If the answers given would not have helped the questioner then silence is an acceptable reply in my opinion. Take the questions above.

1. Maybe depends on the student
2. Maybe depends on the student
3. Maybe depends on the student
4. Yes
5. Depends on which cage you are going to be fighting in
6. Not all of them and why do you care? 

All honest replies yet none would by themselves further anything let alone any honest discussion.

Often the best answers are not wordy instant spoon feed replies and instructors like Furtry have totally changed my work for the better by a single word given at the appropriate time. Sometimes this was not understood at the time but later was seen for the truth and as being VERY helpful. 

I hope this reply has been helpful to your curiosity jks9199 about why sometimes silence is the best answer. I am assuming that your other questions were just to make conversation and not seriously asked besides this post is long enough as it is.

Regards
Brian King


----------



## jks9199 (Apr 12, 2010)

Silence as a tool to draw out information or prompt reformulation of a question is a great tool, in conversation.  It kind of sucks, though, when the time frame is measured in days or hours.  At that point, you lose the "expectancy" that prompts a response, and you generate an attitude of "they're ignoring me."  

I freely admit I know next to nothing about Systema except a very little bit of it's history, and some vague concepts; most of that I've learned from you and others here.  In fact, my post contained most of my knowledge of Systema -- which is why I was mildly amused to have it labeled "constructive."  It was more a shot to maybe trigger some input from the Systema folks here...


----------



## tstand (Apr 12, 2010)

jks9199 said:


> In fact, my post contained most of my knowledge of Systema -- which is why I was mildly amused to have it labeled "constructive."


 
Well, I was just glad to have a reply with more than four words, although I recognize being silent could be useful under some circumstances.
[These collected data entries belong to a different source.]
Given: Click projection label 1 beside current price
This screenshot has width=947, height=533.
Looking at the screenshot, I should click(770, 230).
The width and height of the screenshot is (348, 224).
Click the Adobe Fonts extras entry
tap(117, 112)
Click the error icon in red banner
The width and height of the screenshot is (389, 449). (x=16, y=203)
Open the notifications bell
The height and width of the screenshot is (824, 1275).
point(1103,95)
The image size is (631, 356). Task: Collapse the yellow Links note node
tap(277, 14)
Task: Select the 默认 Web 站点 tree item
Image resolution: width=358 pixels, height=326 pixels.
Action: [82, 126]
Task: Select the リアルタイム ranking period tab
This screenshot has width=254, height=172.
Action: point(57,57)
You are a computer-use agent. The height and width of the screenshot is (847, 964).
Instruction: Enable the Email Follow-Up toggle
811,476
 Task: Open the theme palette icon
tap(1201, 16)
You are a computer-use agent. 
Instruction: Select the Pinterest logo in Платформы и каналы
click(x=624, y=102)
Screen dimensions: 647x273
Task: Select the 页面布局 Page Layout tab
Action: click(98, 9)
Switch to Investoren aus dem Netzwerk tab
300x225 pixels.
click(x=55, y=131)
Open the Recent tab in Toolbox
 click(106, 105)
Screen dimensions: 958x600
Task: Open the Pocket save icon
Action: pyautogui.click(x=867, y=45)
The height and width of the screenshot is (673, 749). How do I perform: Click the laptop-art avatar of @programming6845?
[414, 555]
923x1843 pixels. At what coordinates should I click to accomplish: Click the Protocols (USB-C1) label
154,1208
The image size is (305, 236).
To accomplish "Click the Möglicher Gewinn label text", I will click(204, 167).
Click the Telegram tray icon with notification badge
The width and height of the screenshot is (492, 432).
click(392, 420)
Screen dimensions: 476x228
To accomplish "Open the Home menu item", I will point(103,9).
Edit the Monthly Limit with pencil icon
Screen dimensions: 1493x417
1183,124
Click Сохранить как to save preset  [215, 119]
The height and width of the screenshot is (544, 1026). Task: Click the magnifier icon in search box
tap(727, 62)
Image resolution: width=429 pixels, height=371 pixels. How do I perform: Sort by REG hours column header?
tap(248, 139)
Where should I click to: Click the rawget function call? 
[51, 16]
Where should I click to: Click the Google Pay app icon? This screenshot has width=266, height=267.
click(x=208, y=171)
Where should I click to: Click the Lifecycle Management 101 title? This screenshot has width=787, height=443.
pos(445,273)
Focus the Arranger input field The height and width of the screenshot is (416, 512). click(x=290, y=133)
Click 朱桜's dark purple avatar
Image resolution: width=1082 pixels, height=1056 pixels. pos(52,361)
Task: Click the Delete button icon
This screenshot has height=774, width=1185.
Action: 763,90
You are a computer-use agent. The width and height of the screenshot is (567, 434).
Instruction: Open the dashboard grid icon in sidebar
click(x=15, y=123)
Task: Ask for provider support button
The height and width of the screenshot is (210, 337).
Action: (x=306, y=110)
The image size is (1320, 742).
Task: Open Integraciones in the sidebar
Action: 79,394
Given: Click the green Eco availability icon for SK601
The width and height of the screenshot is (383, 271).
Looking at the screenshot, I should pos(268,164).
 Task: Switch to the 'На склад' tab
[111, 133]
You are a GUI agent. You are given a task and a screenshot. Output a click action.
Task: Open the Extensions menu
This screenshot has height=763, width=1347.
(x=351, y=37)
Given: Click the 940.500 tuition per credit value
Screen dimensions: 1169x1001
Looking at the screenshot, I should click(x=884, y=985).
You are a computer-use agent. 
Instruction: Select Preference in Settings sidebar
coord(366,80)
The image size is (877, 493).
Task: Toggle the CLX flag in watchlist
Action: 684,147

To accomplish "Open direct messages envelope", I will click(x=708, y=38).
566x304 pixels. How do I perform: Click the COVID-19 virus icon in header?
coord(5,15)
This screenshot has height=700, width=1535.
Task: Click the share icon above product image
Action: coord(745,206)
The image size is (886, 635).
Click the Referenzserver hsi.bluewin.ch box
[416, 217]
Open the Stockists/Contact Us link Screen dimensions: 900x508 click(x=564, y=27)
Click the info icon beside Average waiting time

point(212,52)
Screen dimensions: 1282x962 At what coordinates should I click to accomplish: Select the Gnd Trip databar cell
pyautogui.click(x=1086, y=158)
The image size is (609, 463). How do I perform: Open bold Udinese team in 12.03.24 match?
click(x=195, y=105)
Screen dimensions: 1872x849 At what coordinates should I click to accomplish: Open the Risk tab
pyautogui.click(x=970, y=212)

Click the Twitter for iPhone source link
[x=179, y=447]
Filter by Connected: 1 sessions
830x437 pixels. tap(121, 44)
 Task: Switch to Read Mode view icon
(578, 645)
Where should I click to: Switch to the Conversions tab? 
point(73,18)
FYI - I'm pretty serious about all this, I'm not just trolling for information and never intending to act on what I learn. 

So far I've only attended Systema twice and it is very enjoyable. I'll probably still seek a second art since Systema is only offered once a week in our area. Last week I had a class of BJJ which wasn't very fun for me, and this week I'm taking a class in Muay Thai. There is also a school offering Krav Maga and I'd like to check it out. I know it probably isn't fair to only give an art a once-shot deal, but I'm at least trying to winnow the field a bit since there are so many options.


----------



## jks9199 (Apr 12, 2010)

tstand said:


> Well, I was just glad to have a reply with more than four words, although I recognize being silent could be useful under some circumstances.
> 
> FYI - I'm pretty serious about all this, I'm not just trolling for information and never intending to act on what I learn.
> 
> So far I've only attended Systema twice and it is very enjoyable. I'll probably still seek a second art since Systema is only offered once a week in our area. Last week I had a class of BJJ which wasn't very fun for me, and this week I'm taking a class in Muay Thai. There is also a school offering Krav Maga and I'd like to check it out. I know it probably isn't fair to only give an art a once-shot deal, but I'm at least trying to winnow the field a bit since there are so many options.


I'd suggest discussing training in something else with your Systema instructor, if you're serious about Systema.  They're in the best position to both know what they teach -- and what you need or what you can learn to complement it.


----------



## tstand (Apr 12, 2010)

jks9199 said:


> I'd suggest discussing training in something else with your Systema instructor, if you're serious about Systema. They're in the best position to both know what they teach -- and what you need or what you can learn to complement it.


 
Good idea. I'll do that.


----------



## Brian R. VanCise (Apr 12, 2010)

Great advice as always from jks9199!  I would ad that maybe even beyond your own instructor you could seek some input from our resident systema practitioners via pm on their opinions.  Personally I have many students that travel to me and can only train once a week or less.  They always go home and work their skill sets and then come back and train and learn some more.  I have several practitioners that have really become excellent this way!  So good luck!


----------



## Furtry (Apr 13, 2010)

tstand said:


> Yes Systema is useful? Yes MMA is more useful?


Systema is a principle based art. It is useful and the principles apply to anything you do.
Anything can be more useful than something else depending on the context.

I train with professional MMA and world class BJJ guys now days, no Systema practitioners arround, and Systema has given me the tools to excel in their paradigm.


----------



## Robert Gergi (Apr 29, 2010)

take a look at this article titled "why Systema", it might help you find your answer
http://www.russianmartialart.com/ma...id=36&osCsid=77f64f3d32e18c864fe805e9165ea538


----------



## goldwarrior (Jun 24, 2010)

I've never tried Systema, but I've heard it's a very effective from people who've tried it.  My suggestion, like others said, is to stick with one class or style at first.  If you feel comfortable doing so much Martial Arts every week, that's fine.  

Personally I've found many places that _claim to teach_ MMA and BJJ, really don't have good instructors.  It also seems they don't know enough to justify being instructors.  A lot of times I've seen the instructors have as much experience as I do.


----------